*PROBLEM TO SOLVE*.
Find "This screenshot has height=464, width=969." in the records that follow; print that line and each subsequent line through the last one, verbatim and with nothing added.

*Collected data*.
● ● ● ●

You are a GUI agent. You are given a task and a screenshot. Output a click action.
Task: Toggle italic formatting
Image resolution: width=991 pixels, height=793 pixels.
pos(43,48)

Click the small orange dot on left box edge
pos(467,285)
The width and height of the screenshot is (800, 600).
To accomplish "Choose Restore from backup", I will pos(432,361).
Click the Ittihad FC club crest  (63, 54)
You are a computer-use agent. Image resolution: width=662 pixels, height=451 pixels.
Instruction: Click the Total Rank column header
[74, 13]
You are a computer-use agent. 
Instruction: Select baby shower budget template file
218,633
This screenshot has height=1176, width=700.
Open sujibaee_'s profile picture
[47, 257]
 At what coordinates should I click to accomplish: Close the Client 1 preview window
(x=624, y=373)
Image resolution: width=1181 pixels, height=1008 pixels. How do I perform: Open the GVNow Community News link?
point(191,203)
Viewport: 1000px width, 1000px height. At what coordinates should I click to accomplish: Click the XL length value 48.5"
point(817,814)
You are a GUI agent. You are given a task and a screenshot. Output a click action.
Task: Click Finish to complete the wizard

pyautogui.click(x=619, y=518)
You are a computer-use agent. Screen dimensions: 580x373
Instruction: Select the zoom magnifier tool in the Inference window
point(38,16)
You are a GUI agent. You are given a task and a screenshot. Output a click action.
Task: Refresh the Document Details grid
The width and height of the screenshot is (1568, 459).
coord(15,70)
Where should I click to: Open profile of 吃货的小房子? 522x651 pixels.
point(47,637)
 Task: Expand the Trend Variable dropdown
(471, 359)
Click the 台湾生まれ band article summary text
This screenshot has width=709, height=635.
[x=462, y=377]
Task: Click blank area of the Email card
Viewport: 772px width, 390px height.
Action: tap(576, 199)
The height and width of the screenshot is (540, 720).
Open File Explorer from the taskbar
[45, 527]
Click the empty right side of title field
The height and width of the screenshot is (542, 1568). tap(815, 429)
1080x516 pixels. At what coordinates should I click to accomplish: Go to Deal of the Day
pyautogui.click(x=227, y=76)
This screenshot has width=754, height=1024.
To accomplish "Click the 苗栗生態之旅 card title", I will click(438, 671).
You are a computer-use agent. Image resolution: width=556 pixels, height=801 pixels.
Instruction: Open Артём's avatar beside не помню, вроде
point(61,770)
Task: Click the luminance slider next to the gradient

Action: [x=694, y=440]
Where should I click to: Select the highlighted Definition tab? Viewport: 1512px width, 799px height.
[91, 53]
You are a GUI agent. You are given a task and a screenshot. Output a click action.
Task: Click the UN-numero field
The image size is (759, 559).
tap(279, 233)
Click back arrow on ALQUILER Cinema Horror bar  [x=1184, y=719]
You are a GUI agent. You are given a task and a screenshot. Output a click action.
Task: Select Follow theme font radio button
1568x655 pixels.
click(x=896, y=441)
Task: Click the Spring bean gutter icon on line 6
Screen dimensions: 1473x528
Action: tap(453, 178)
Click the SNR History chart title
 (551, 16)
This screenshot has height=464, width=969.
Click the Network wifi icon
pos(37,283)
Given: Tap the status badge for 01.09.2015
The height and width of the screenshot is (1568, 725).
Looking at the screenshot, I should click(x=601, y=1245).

● ● ● ●

*YOUR RESPONSE*.
This screenshot has height=464, width=969.
Click the Network wifi icon
pos(37,283)
Given: Tap the status badge for 01.09.2015
The height and width of the screenshot is (1568, 725).
Looking at the screenshot, I should click(x=601, y=1245).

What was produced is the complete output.